I recently heard a little technique that has had a relatively powerful effect on my attitude and mood at times when I’ve needed it.  It came from a woman in one of the groups I am fortunate to facilitate. (If there’s an original author who should get credit, I apologize, I did my best to find you via Google). This tool is quick, involves just one word, but takes me from a feeling of obligation and low enthusiasm to a feeling of gratitude and enthusiasm.  The word is “get” and replaces the word “have” in this simple sentence: “I get to” versus “I have to”. (Hand to head in explosion gesture!)
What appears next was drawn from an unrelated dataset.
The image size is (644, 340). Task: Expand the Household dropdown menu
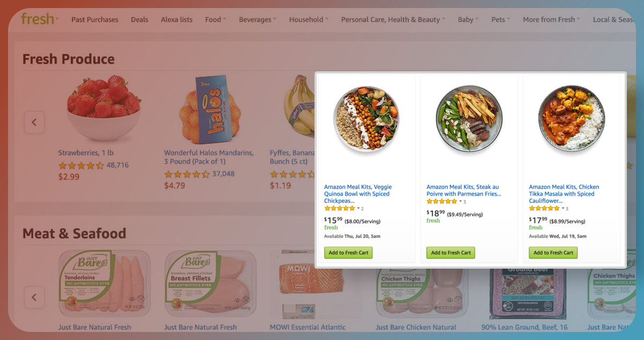(309, 20)
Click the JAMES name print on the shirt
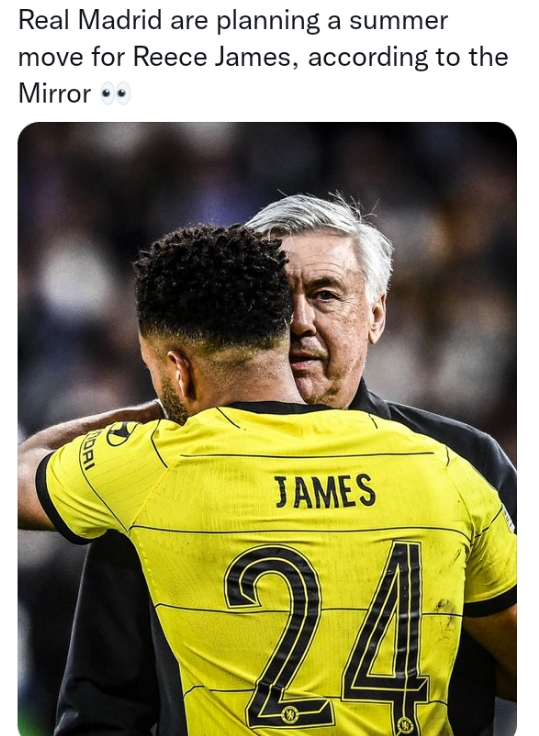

Here’s the magic:  I am driving home from work pretty tired.  I suddenly realize that I never made it to the grocery store over the weekend and have very little with which to make dinner. Worse yet, we’re out of coffee for the morning.  I feel a heaviness in my already worn out body as I tell myself, “You have to go to the grocery store.” I imagine the busy parking lot, the annoyance at how long it takes to think about and find what I need, the long line at check out and feel a sense of dread.  I picture this exhausting scenario versus just going straight home to take off my heels and lounge on the couch. I feel annoyed and obligated, burdened and resentful.
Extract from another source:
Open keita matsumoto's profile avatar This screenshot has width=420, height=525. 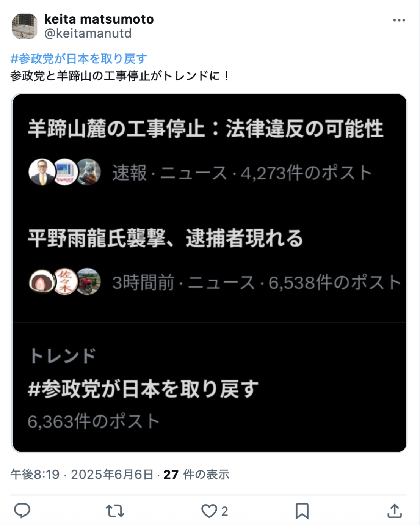pyautogui.click(x=25, y=26)
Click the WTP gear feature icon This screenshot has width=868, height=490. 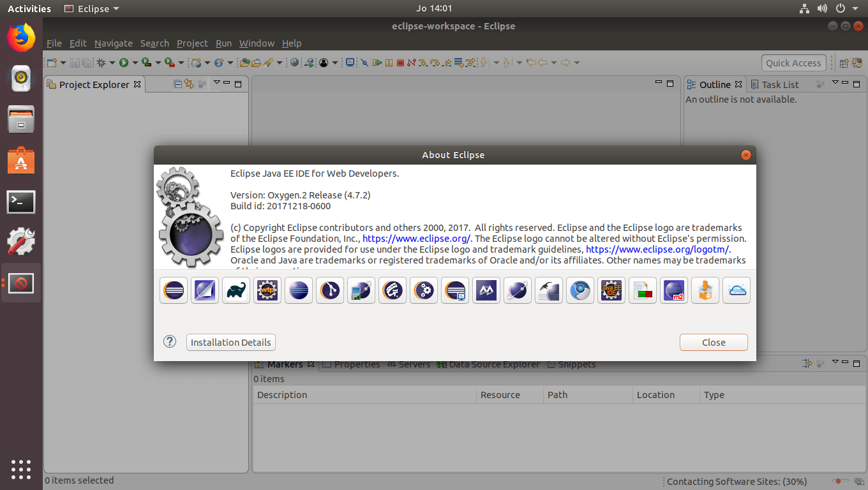[x=267, y=291]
Then I wave the wand by substituting the word “get” for “have” and say out loud, “You GET to go the grocery store.”  I know it sounds so hokey, but it suddenly shifts my energy. I’m suddenly thinking about all the fresh produce I am so lucky to have available here in Sonoma County.  I think of all the work that has gone into the production of the food and other items I will consume. I begin to think more creatively about what I might make for dinner and don’t take for granted that I can just walk in and purchase what I need to satisfy my hunger. I am now in a frame of mind of appreciation and bounty, gratitude and openness.

It doesn’t work every time to that degree, but each time I’ve tried it (I experimented with it for a month before feeling good about writing about it), I always find something good about what I “have” to do that makes me feel more open.  With a change in that one little word I move from an attitude of victimhood to a feeling of privilege; from looking at what is negative about what I’m about to do to looking at what is positive. I see each activity in my life for the choice it really is rather than the obligation.  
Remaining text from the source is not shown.